In Don Schmidt <
[email protected]> typed:
Not that I know of, Don, but perhaps someone else has a
suggestion.
You could try using something like BING (
www.bootitng.com) to first
image off the volume for safety, then nudge the size and/or position
and see if that converts the cluster size.
I'm not yet a fan of NTFS for use ouside of such excellent backup
management that the "live" HD contents can be considered disposable,
as the maintenance tools still suck. So I'm still using FATxx
instead... and I had to laugh, when good old F-Prot for DOS caught a
rootkit on a Win2000-on-FATxx system in the first minute of formal
scanning. I wonder how much fun we'd have had on NTFS ;-)

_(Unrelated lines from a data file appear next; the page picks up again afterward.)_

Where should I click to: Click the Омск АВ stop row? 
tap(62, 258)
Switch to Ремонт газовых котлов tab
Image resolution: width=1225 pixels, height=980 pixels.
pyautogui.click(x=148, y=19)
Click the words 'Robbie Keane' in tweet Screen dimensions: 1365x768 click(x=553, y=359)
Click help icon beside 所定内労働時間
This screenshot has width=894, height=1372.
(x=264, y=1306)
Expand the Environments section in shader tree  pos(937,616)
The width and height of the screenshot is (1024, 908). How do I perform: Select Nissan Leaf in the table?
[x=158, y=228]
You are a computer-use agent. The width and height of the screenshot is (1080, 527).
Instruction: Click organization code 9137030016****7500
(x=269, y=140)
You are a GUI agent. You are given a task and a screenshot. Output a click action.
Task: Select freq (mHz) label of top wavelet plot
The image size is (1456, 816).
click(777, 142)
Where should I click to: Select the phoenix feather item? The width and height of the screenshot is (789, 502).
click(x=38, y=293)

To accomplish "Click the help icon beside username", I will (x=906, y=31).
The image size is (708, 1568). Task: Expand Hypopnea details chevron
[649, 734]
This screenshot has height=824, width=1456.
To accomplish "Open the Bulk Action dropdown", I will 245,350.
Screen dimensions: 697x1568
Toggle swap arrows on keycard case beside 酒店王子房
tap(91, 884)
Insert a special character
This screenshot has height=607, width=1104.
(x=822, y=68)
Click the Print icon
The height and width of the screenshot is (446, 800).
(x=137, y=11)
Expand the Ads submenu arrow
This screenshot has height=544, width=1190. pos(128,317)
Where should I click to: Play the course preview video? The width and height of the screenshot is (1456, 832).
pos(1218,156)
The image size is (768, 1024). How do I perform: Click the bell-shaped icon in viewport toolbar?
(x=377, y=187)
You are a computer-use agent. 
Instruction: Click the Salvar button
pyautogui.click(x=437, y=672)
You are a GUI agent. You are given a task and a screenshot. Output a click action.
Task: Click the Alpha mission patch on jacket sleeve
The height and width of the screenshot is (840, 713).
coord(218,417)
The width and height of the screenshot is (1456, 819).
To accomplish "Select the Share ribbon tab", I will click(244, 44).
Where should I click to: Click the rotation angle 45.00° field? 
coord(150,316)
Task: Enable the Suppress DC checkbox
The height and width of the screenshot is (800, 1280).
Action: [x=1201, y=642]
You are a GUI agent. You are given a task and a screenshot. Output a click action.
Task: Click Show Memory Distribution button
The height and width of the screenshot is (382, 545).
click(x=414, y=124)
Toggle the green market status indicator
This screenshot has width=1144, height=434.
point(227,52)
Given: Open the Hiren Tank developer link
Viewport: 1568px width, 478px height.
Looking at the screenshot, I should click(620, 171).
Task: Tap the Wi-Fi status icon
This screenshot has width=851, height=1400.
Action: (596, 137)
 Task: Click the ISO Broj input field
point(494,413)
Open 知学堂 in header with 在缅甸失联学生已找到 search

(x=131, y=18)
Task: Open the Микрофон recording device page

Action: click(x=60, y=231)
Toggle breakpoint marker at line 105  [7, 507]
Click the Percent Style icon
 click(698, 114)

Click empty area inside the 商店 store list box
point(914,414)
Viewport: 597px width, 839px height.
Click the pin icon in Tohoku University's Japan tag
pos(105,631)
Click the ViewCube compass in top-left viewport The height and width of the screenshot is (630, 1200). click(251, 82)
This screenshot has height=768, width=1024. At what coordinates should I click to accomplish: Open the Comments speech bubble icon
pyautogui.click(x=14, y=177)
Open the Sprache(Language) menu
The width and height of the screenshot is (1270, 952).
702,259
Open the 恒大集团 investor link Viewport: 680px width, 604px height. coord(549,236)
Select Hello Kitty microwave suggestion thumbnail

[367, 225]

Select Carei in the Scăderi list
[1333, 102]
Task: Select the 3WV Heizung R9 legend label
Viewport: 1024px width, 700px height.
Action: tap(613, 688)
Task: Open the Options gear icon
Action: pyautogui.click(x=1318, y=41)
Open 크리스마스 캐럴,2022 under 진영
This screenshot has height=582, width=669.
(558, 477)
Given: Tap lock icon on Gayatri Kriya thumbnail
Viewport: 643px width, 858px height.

However, if I were to use NTFS for C:, I'd rather install the OS onto
NTFS, than install onto FATxx and then convert to NTFS. This isn't
just because of the 512-byte cluster trap - more on that later - but
because the installation of the OS can't assign appropriate
permissions to files and dirs if the initial file system is FATxx. So
when you convert to NTFS, you get "flat" open permissions right across
the installation, as you had with FATxx.
I use BING to create partitions and logical volumes, because one of
the things it lets you do is create FATxx volumes that are aligned in
such a way that should you later convert to NTFS, you won't get the
512-byte cluster problem. So although I still build with FATxx
instead of NTFS, the volumes I create are "NTFS-ready"
BTW: How big a deal is the "flat permissions" thing. when XP is
installed on FATxx and then converted to NTFS? Does doing a repair
install assert the proper permissions? If so, is the benefit worth
the risks of falling back to unpatched status, etc.? Is there some
other way to assign the correct permissions?